Décideurs. Cela participe-t-il d’une financiarisation progressive de la propriété intellectuelle ?

D. B.
Le volet financier de la propriété intellectuelle recouvre une réalité à plusieurs visages. Les normes évoquées par Albert permettent aux titulaires de droits de bénéficier d’un retour sur les investissements réalisés. Dans ce cas précis, on parle d’ailleurs de licences Frand, pour fair-reasonable and non-discriminatory (juste, raisonnable et non-discriminatoire, ndlr). En revanche, ces titulaires ne peuvent bloquer l’accès de leurs concurrents à ces technologies essentielles.
En marge de cette activité licensing qui est aujourd’hui au cœur de la stratégie des géants de l’innovation, les brevets font effectivement l’objet de la convoitise de certains opérateurs animés par des motivations exclusivement financières.

Décideurs. Vous faites référence aux patent trolls ?

A. H.
Ces derniers ont en effet défrayé la chronique au cours des dernières années. Leur pouvoir de nuisance s’est cependant estompé. Face à leur agressivité, les industriels ont rapidement réagi avec une stratégie PI renforcée, en amont lors du dépôt, et en aval lors de la valorisation de leurs portefeuilles, grâce à un lien permanent avec les équipes de R&D.

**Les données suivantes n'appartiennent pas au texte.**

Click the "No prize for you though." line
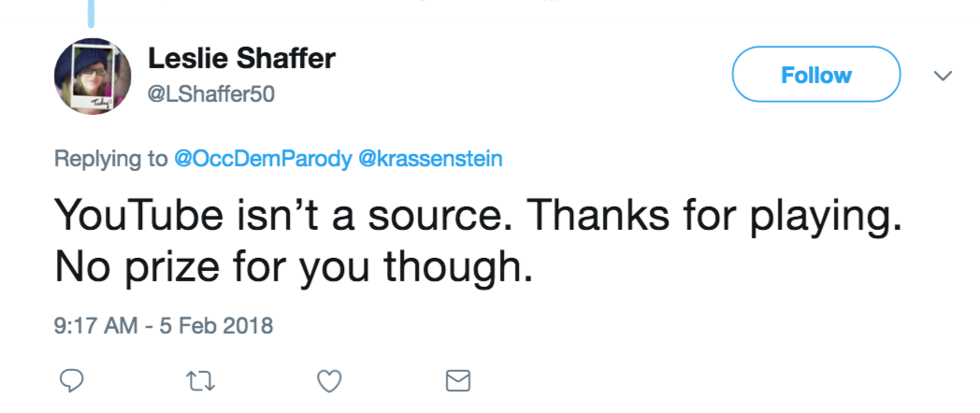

D. B. Au-delà, on assiste à des évolutions intéressantes comme par exemple la création de France Brevets, un fonds d’investissement soutenu à parité par l’État et la Caisse des dépôts et consignations, dédié à la détention de titres de PI et positionné aujourd’hui comme un partenaire des PME à la recherche de solutions de protection et de valorisation de leurs innovations à l’abri des « prédateurs », français ou étrangers. Une réalité qui devrait placer la propriété intellectuelle au cœur des débats actuels sur la relance et la croissance.